[Records for the exercise Boundary: Start]

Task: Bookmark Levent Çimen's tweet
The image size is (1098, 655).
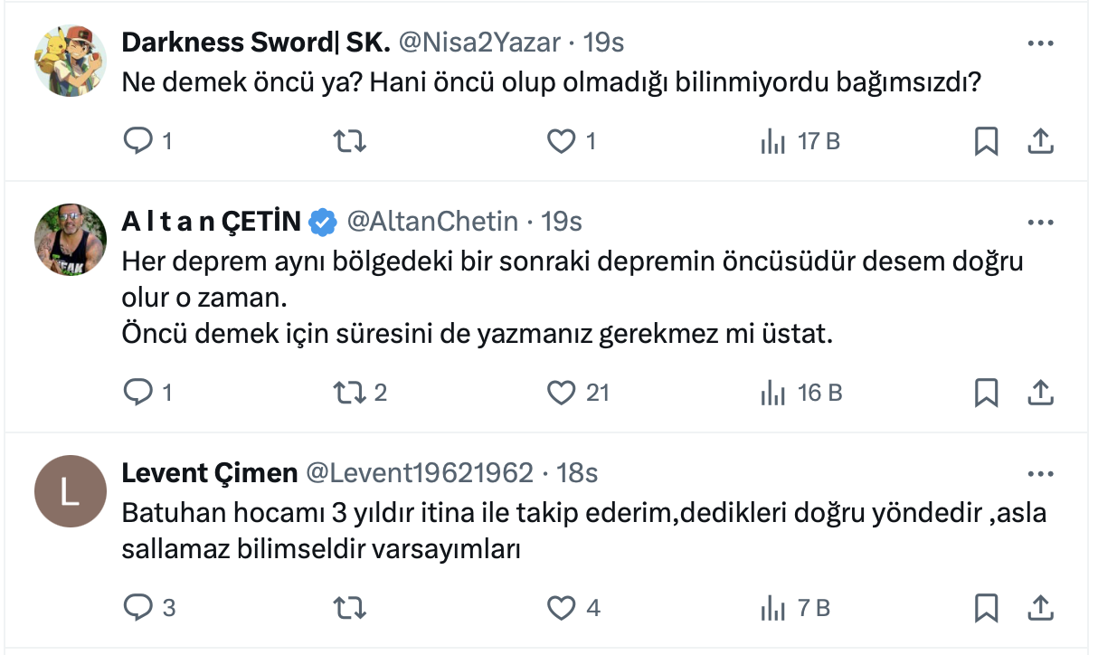Action: pyautogui.click(x=986, y=608)
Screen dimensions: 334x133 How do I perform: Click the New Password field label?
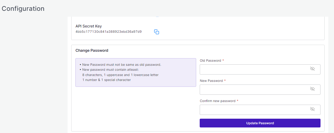211,81
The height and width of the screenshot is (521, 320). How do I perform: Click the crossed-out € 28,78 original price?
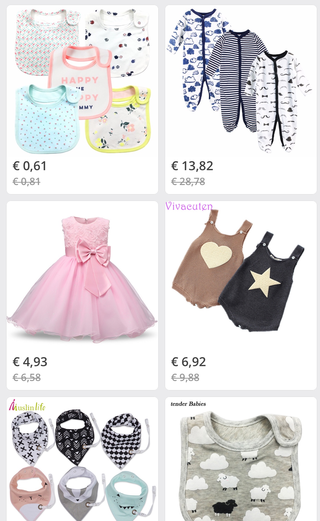188,181
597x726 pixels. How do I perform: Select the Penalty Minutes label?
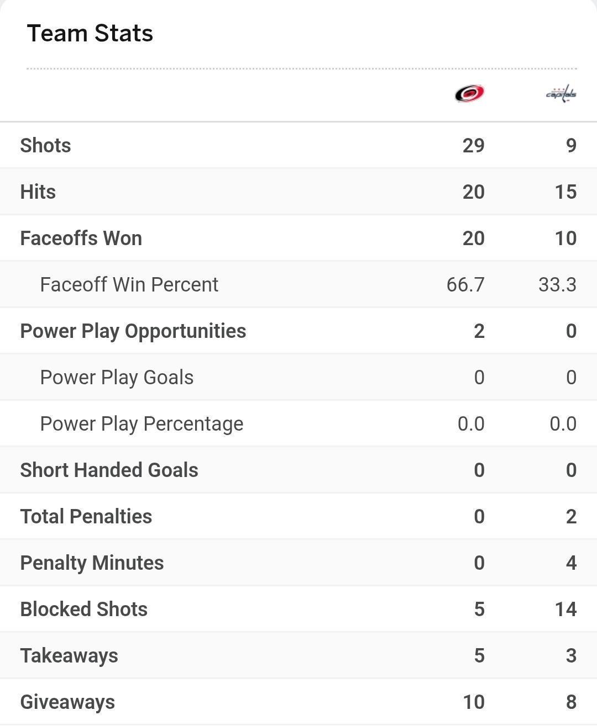click(92, 563)
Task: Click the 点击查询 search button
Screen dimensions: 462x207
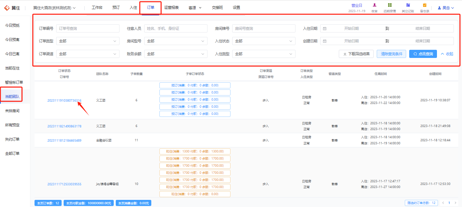Action: [x=423, y=54]

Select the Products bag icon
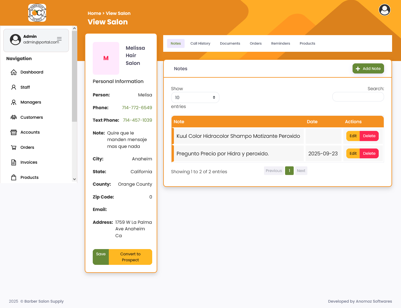14,177
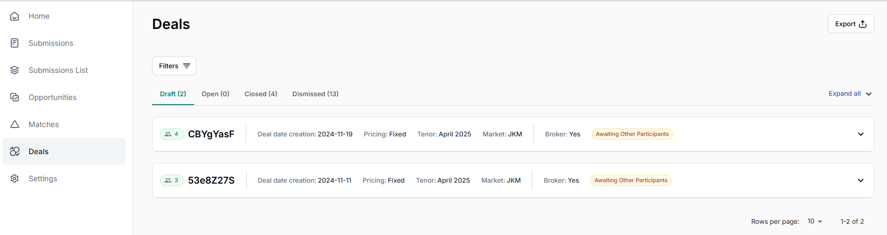Click the Settings gear icon
This screenshot has width=887, height=235.
point(15,178)
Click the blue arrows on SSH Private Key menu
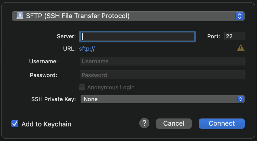 click(x=240, y=99)
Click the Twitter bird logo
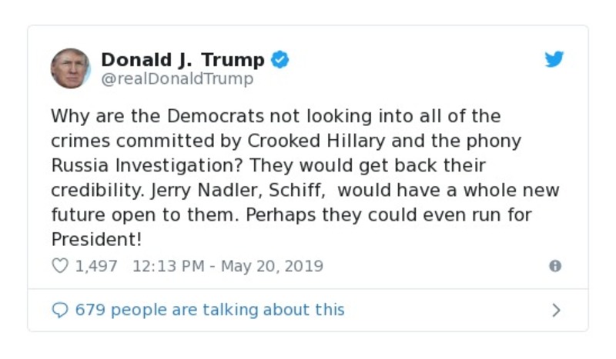Screen dimensions: 616x359 [x=554, y=60]
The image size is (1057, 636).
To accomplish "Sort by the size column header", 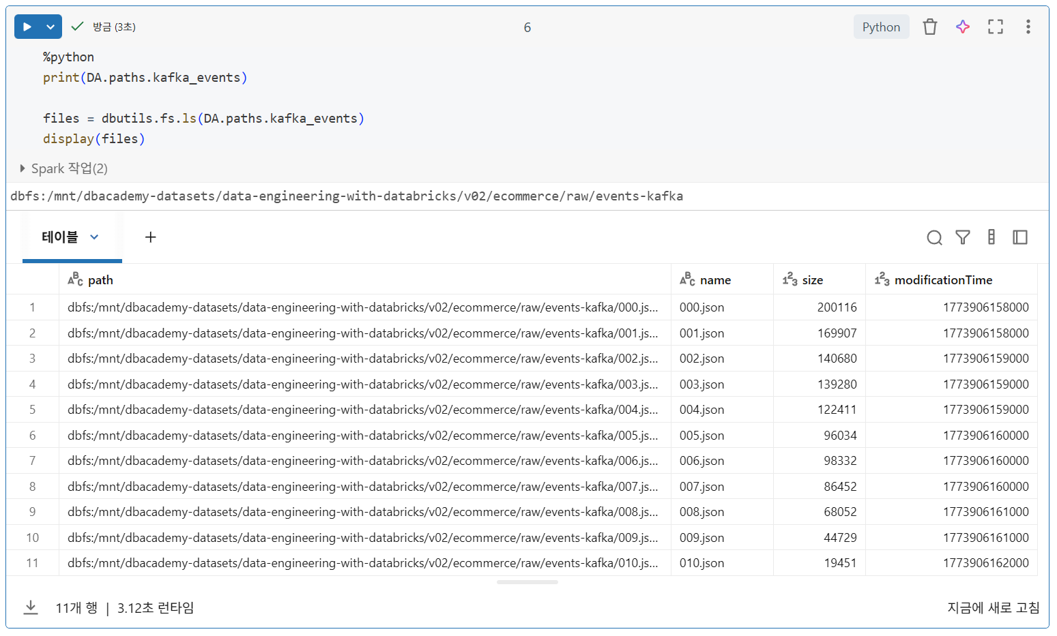I will [x=812, y=280].
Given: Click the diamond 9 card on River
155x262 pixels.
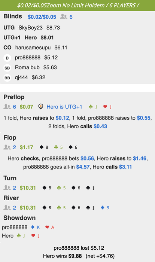Looking at the screenshot, I should pos(105,208).
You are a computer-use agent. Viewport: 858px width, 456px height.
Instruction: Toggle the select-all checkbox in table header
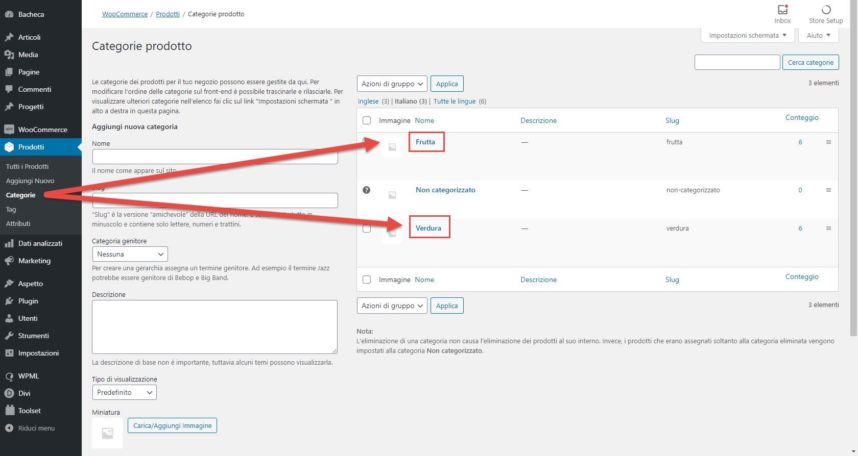tap(367, 121)
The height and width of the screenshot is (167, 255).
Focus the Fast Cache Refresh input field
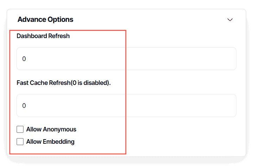[x=126, y=106]
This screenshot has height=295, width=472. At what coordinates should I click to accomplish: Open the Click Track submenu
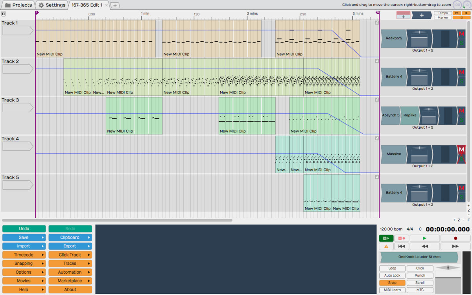70,255
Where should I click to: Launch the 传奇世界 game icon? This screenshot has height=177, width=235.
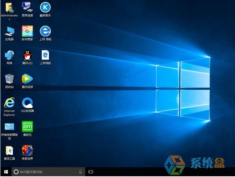click(x=27, y=151)
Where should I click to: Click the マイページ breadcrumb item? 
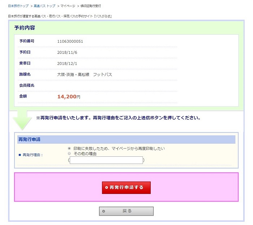pyautogui.click(x=68, y=6)
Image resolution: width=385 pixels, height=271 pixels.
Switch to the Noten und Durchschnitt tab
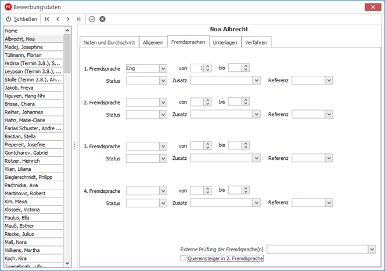point(109,42)
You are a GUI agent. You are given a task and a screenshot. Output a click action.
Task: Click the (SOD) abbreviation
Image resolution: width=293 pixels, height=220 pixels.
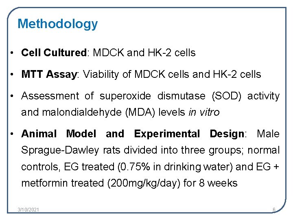(x=227, y=96)
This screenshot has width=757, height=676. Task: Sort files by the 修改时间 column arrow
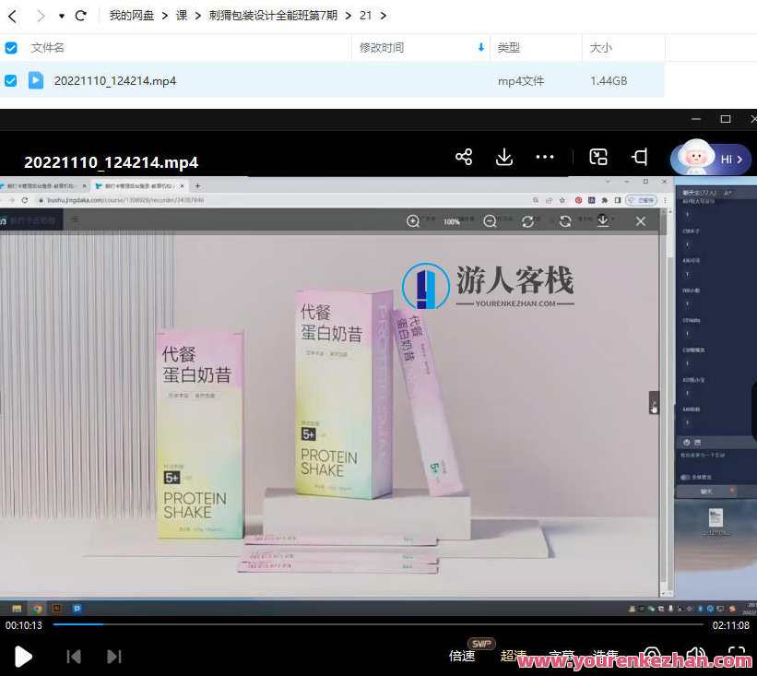pyautogui.click(x=480, y=47)
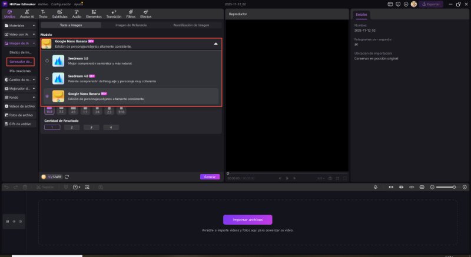This screenshot has width=471, height=257.
Task: Click the Filtros icon in toolbar
Action: [x=130, y=14]
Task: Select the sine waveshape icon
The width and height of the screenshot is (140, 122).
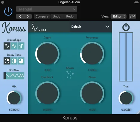Action: [x=7, y=46]
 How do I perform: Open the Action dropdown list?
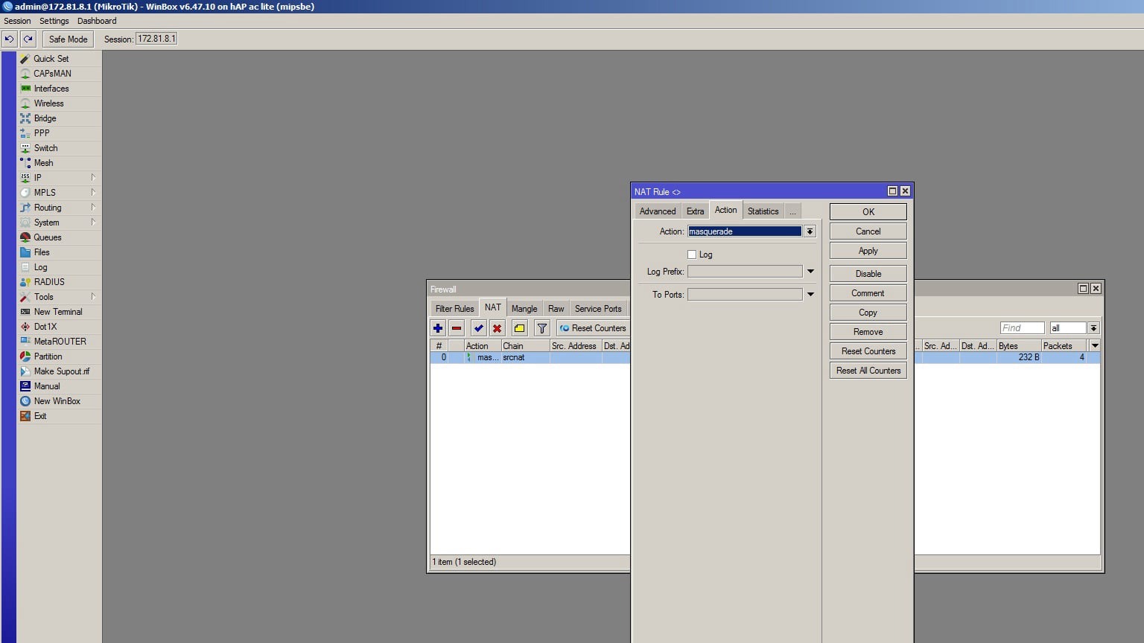[810, 231]
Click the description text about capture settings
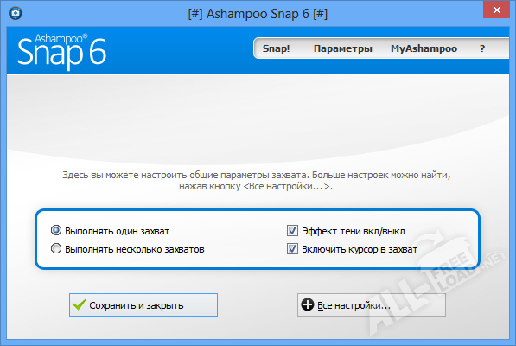This screenshot has height=346, width=516. (256, 181)
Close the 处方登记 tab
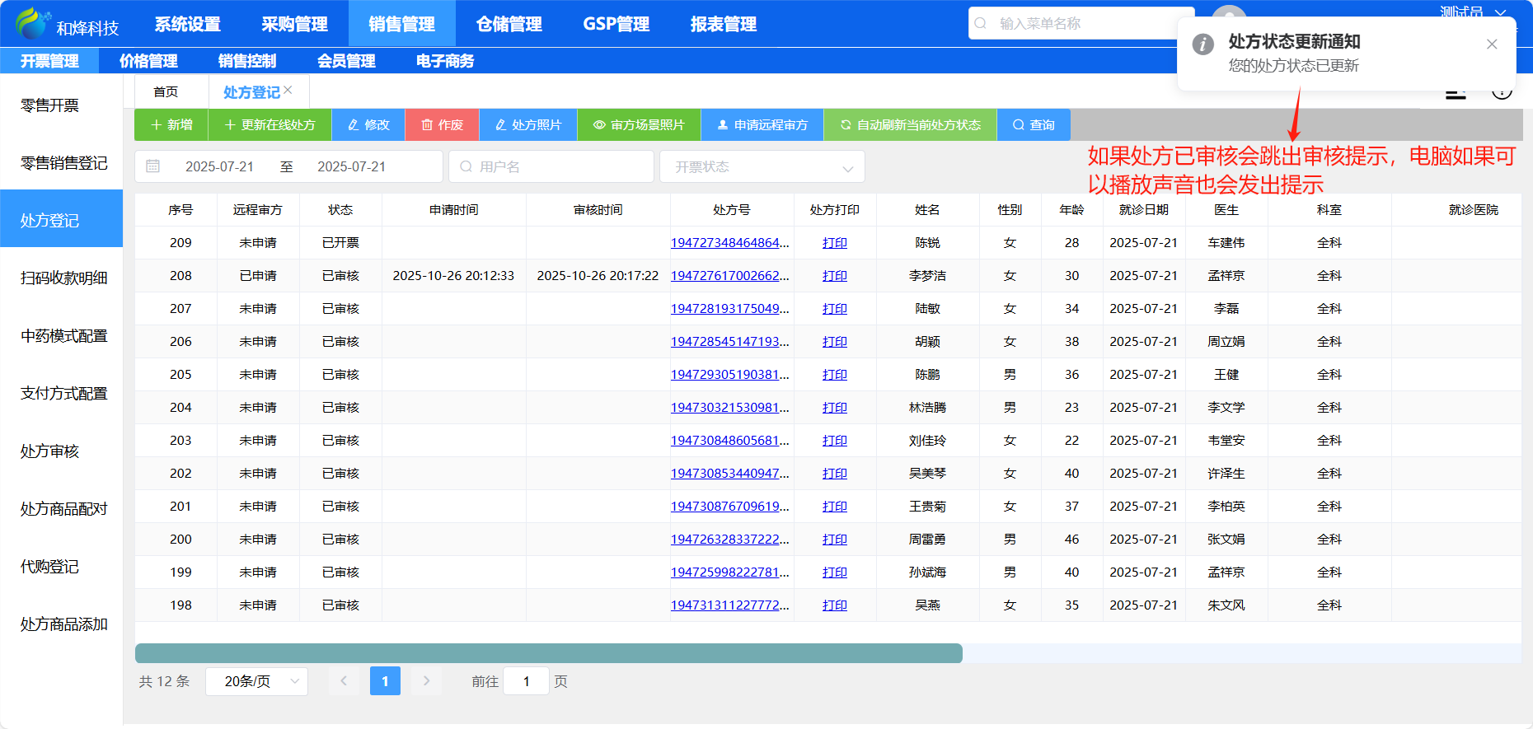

[Records for the exercise Boundary: End]

§ Instructions for the task
Set down exactly, and only, the lines from the one containing "Where should I click to: Click" through the last line of the entries. Pictures do not belong in the copy.

§ Reply to the exercise
Where should I click to: Click the マイページ breadcrumb item? 
pyautogui.click(x=68, y=6)
Image resolution: width=385 pixels, height=271 pixels.
Switch to the Noten und Durchschnitt tab
point(109,42)
You are a GUI agent. You are given a task and a screenshot. Output a click action.
Task: Click the (SOD) abbreviation
Image resolution: width=293 pixels, height=220 pixels.
(x=227, y=96)
This screenshot has width=757, height=676. Task: Sort files by the 修改时间 column arrow
pyautogui.click(x=480, y=47)
This screenshot has width=471, height=257.
Task: Click the Filtros icon in toolbar
Action: [x=130, y=14]
Task: Select the sine waveshape icon
The width and height of the screenshot is (140, 122).
Action: [x=7, y=46]
 How do I perform: Open the Action dropdown list?
[810, 231]
Click the description text about capture settings
This screenshot has height=346, width=516. (256, 181)
Close the 处方登记 tab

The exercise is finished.